Saved data entries:
=-=-=

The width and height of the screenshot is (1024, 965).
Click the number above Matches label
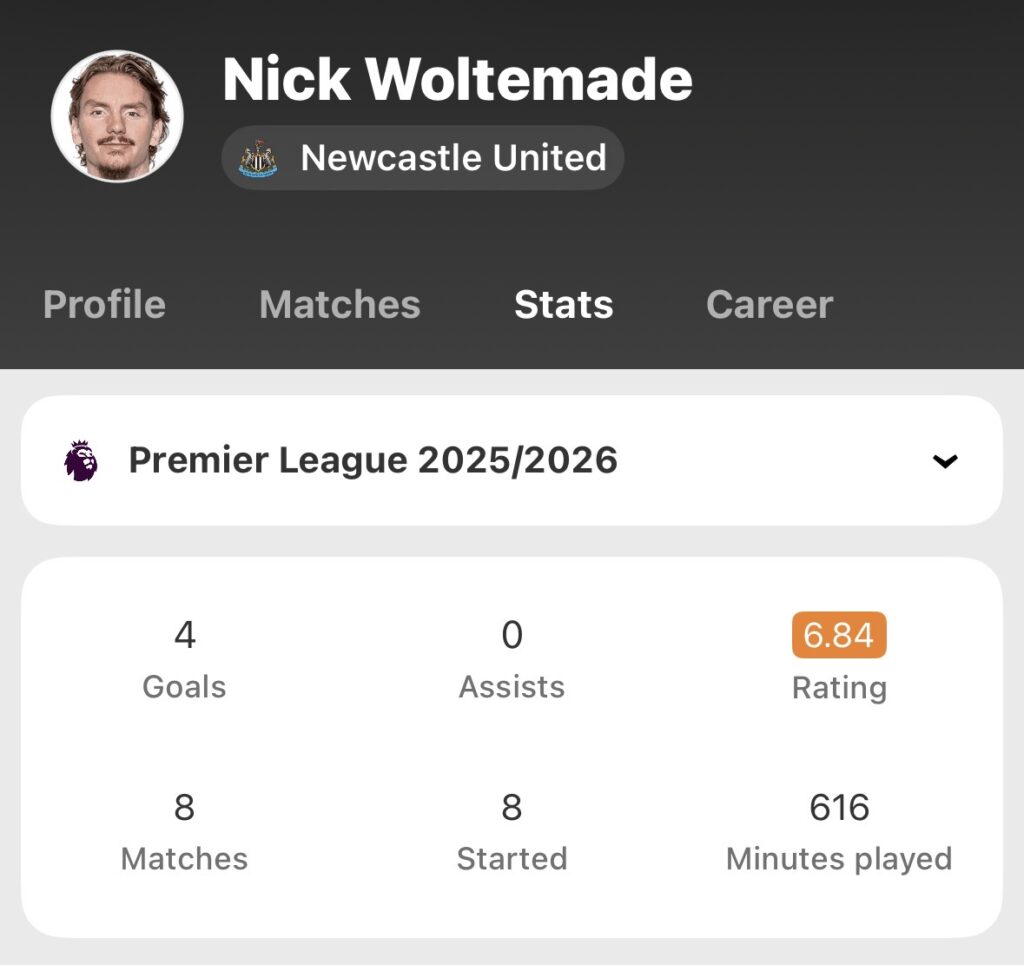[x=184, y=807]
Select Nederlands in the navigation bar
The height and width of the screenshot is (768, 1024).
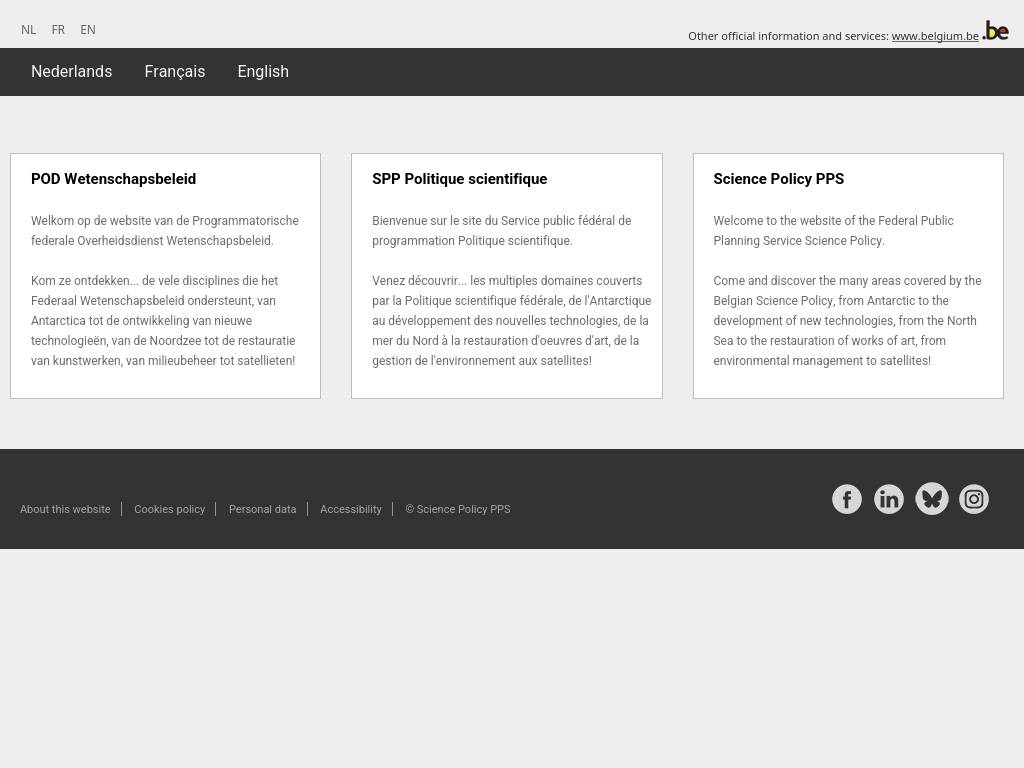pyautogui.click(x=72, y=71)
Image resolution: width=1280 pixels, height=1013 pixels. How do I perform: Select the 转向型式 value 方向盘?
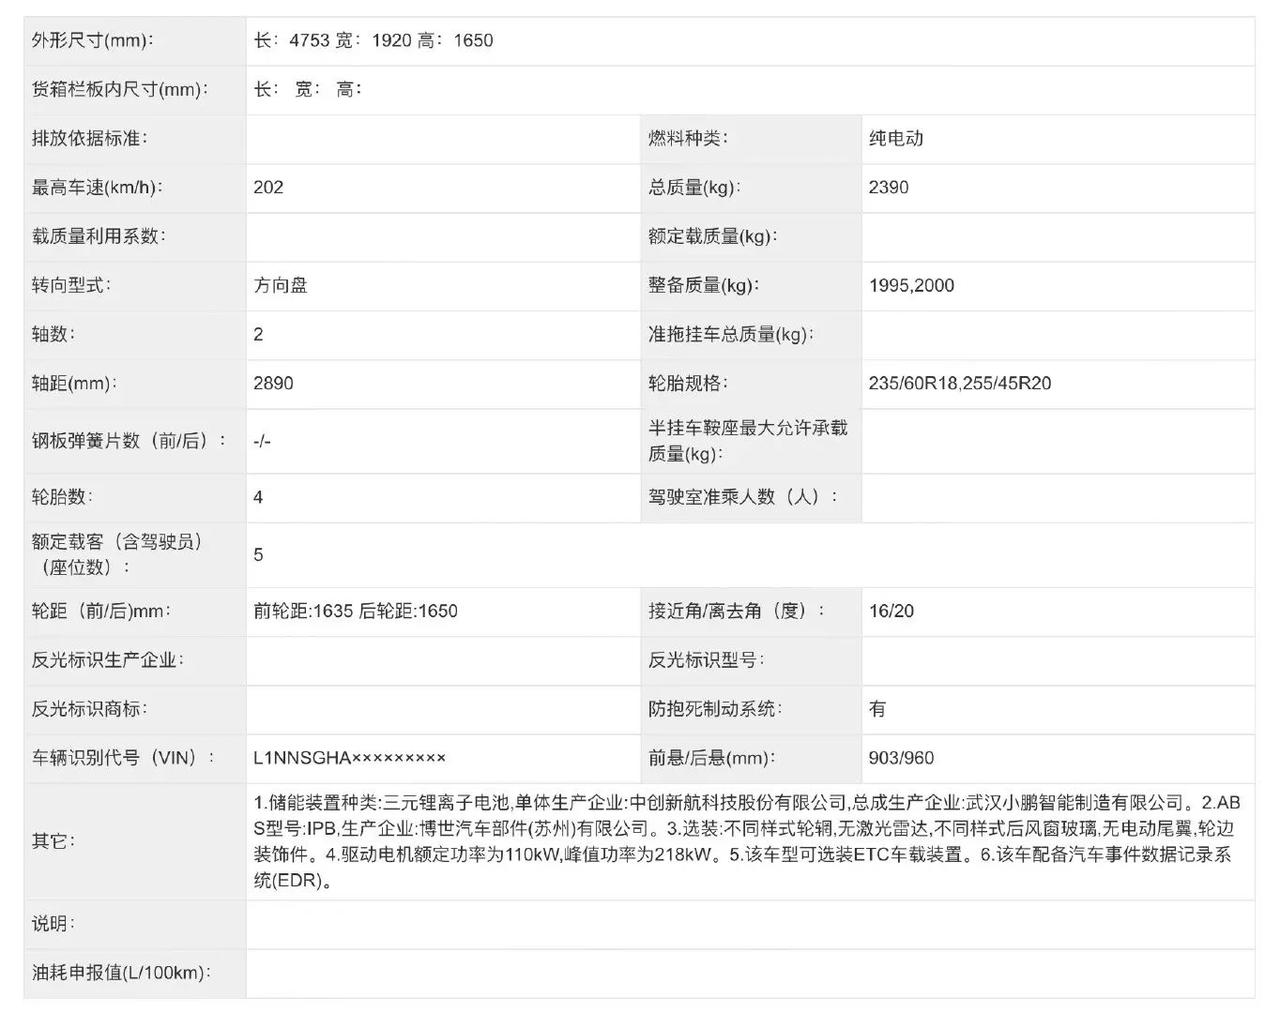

=-=-=

> _Exercise aim_:
Pictures are not part of the copy. Output only the lines from the one with "Select Nederlands in the navigation bar" through the final line of the records, exactly as given.

> _Solution to the problem_:
Select Nederlands in the navigation bar
The height and width of the screenshot is (768, 1024).
pyautogui.click(x=72, y=71)
Image resolution: width=1280 pixels, height=1013 pixels. How do I perform: Select the 转向型式 value 方向盘?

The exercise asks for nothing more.